▶ [Supplied material]

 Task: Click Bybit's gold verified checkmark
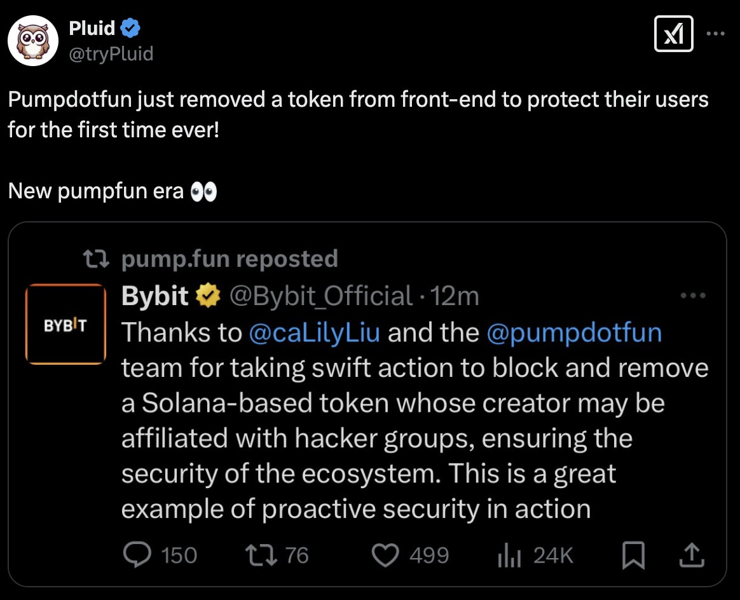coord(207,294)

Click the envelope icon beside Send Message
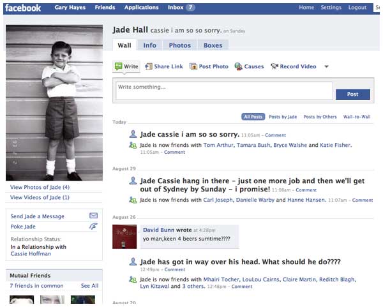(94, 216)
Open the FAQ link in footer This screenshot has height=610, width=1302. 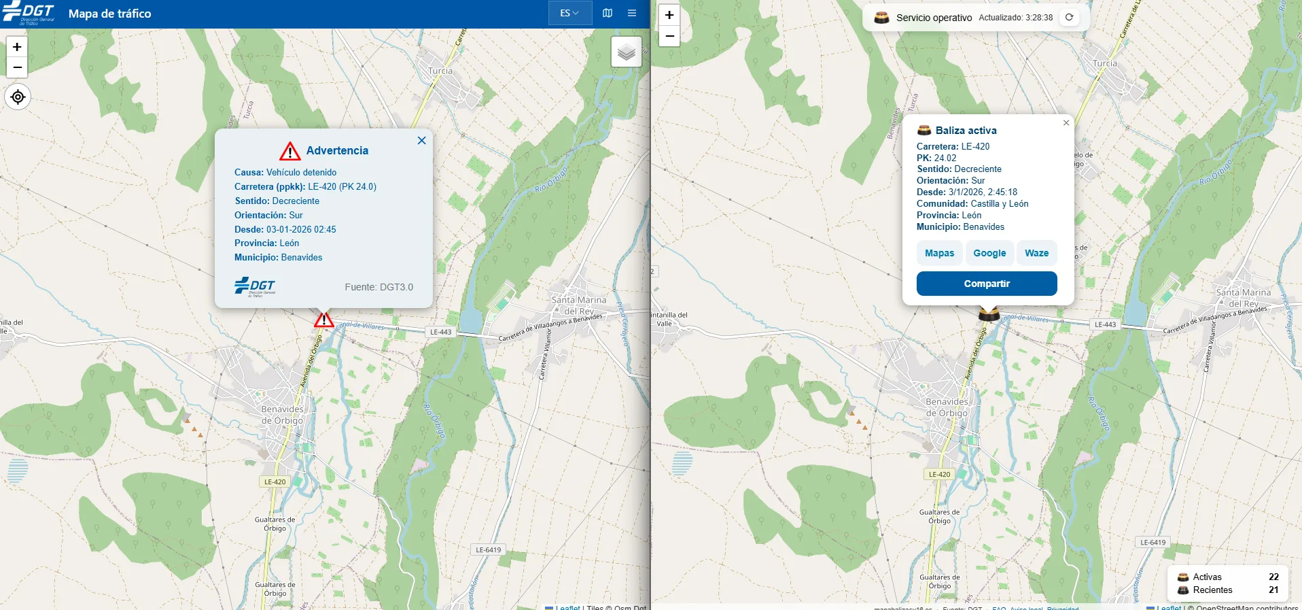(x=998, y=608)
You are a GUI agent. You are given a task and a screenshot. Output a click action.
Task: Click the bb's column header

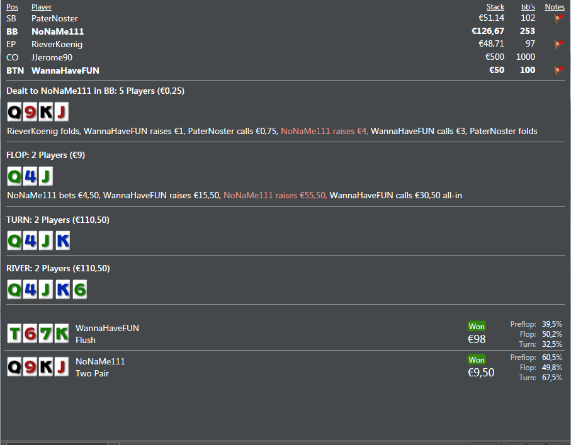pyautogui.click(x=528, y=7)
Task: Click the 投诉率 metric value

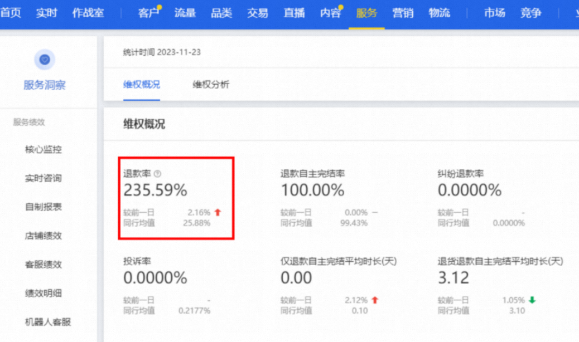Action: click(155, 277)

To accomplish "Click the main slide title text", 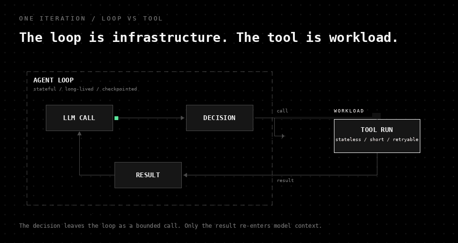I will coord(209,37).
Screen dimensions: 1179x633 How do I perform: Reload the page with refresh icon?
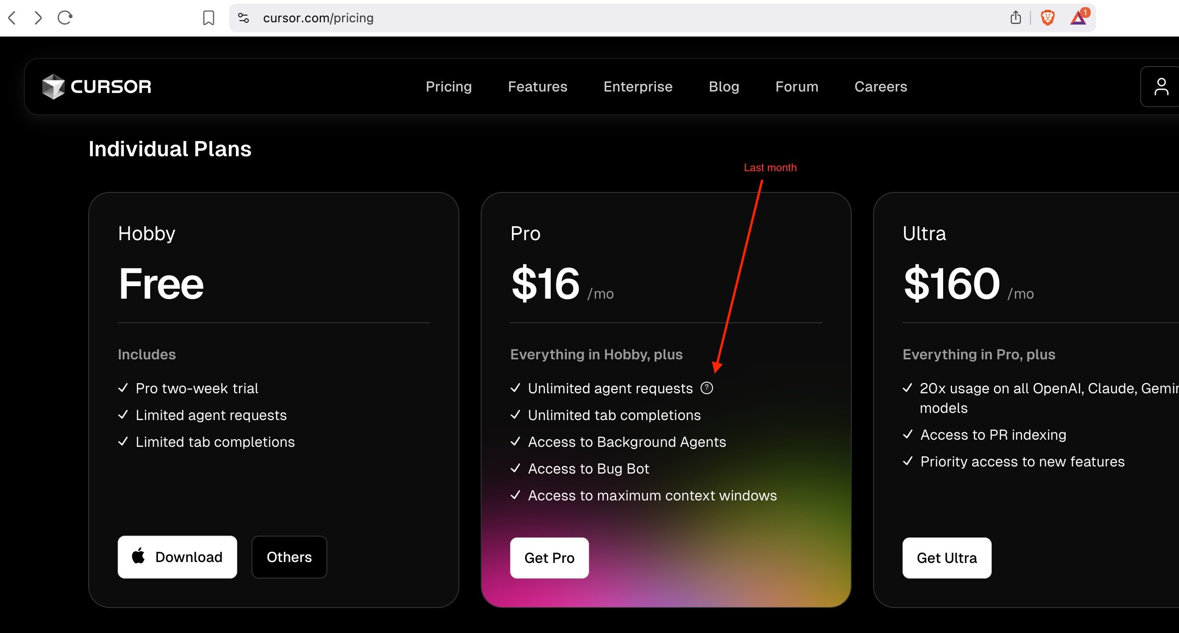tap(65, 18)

▶ [Problem details]
An exact copy is needed of the lines running from the one with "Screen dimensions: 1179x633" through the end of the data above, and of those lines only, without pictures.

▶ [Solution]
Screen dimensions: 1179x633 How do I perform: Reload the page with refresh icon?
tap(65, 18)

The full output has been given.